Given records
* * * * * * *
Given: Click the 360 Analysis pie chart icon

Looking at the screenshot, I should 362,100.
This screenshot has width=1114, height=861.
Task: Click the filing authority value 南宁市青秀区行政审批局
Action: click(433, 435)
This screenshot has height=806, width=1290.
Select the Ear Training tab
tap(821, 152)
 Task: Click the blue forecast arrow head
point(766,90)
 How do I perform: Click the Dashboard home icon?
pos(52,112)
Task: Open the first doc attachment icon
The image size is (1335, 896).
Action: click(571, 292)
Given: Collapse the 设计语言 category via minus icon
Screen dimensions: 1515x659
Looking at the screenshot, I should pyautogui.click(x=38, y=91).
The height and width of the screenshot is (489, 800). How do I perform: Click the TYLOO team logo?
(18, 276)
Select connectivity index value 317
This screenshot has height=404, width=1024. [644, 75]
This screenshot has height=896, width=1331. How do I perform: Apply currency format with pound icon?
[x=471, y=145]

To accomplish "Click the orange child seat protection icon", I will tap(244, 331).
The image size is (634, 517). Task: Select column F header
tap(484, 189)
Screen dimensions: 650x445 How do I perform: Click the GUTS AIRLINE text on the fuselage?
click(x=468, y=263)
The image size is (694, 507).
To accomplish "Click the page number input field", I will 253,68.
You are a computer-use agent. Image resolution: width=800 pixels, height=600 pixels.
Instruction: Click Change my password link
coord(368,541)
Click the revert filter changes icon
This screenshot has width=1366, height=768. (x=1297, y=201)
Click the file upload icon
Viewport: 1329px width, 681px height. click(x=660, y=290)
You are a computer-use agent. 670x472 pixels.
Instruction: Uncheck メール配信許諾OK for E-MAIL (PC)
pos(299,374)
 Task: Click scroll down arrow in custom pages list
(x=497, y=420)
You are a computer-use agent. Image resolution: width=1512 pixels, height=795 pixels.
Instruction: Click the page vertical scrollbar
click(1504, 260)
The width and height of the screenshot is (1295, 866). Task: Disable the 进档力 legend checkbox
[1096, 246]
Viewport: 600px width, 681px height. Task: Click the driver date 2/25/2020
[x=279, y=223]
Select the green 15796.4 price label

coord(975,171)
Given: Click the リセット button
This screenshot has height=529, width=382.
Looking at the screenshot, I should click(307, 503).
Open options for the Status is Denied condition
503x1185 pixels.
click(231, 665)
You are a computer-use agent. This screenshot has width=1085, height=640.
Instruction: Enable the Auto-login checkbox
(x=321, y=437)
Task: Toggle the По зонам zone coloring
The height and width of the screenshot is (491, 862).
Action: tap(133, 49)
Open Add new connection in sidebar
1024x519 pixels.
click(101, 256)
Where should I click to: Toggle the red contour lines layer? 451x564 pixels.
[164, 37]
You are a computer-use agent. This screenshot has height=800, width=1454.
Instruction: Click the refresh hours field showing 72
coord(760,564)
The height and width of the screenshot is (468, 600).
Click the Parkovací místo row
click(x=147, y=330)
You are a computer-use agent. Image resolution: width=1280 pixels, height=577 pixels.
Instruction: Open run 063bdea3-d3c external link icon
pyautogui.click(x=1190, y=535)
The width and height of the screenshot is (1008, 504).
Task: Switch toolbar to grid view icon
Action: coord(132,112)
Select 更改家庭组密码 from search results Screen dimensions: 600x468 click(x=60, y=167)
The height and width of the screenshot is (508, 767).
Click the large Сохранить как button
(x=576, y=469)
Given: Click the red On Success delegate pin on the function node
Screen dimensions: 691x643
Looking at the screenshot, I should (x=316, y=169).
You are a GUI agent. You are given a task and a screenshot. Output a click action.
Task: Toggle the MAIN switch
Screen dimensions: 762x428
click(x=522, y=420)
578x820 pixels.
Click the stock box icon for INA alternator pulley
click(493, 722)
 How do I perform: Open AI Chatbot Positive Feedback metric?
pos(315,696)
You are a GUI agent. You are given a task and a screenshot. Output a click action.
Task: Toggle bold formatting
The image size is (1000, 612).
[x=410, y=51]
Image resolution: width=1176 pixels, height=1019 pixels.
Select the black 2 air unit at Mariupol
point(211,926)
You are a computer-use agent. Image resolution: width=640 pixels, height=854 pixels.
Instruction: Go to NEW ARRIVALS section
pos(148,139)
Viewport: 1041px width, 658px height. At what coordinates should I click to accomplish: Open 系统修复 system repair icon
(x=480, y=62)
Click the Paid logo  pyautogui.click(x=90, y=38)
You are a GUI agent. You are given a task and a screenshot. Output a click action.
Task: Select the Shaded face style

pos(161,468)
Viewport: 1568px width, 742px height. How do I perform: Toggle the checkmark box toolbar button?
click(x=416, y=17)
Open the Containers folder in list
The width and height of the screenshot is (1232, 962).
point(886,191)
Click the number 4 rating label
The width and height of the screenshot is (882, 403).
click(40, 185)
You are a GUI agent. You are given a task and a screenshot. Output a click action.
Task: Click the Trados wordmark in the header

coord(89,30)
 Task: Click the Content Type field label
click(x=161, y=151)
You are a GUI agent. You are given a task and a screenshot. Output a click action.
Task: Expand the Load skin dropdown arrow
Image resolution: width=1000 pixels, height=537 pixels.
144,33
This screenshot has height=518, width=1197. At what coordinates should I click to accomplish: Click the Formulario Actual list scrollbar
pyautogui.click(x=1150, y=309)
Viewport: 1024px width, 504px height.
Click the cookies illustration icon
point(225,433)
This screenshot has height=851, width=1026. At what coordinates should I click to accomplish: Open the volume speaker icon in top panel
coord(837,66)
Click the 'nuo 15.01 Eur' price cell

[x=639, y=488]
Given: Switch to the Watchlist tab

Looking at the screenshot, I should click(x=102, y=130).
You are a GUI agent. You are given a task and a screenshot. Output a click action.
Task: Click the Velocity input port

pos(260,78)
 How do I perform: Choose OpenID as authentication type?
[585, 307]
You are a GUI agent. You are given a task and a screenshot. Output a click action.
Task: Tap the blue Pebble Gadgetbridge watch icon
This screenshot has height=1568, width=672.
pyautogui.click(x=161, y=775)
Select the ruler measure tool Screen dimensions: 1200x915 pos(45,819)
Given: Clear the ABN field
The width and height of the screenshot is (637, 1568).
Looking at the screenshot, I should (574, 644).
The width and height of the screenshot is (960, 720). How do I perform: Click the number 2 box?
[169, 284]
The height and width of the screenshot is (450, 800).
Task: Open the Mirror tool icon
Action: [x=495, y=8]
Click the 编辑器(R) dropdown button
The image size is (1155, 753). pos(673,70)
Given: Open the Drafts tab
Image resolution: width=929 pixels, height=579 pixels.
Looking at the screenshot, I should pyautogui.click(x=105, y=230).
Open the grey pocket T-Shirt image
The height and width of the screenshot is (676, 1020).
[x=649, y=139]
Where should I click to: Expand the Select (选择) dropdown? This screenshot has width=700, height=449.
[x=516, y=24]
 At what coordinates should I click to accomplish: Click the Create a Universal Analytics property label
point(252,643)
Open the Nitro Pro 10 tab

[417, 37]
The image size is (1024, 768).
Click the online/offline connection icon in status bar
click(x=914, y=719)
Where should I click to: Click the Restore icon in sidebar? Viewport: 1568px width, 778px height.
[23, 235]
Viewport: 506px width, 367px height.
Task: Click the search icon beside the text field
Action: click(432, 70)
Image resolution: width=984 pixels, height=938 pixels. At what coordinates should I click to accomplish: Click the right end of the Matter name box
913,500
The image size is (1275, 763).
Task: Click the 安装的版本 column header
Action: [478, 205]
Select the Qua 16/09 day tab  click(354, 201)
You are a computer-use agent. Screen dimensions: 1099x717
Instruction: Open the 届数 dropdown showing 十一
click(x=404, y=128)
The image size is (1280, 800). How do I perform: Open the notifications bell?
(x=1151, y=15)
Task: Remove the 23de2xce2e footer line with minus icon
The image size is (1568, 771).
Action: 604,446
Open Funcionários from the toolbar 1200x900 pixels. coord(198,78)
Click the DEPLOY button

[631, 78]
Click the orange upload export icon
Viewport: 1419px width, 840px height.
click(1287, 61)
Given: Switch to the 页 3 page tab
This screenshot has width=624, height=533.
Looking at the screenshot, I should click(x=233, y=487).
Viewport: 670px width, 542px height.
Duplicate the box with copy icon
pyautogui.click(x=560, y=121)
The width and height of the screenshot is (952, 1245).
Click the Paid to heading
* * * * * * *
Activity
After reading the listing above, work out how many lines contain "from" and reply with that number only.

Response area
2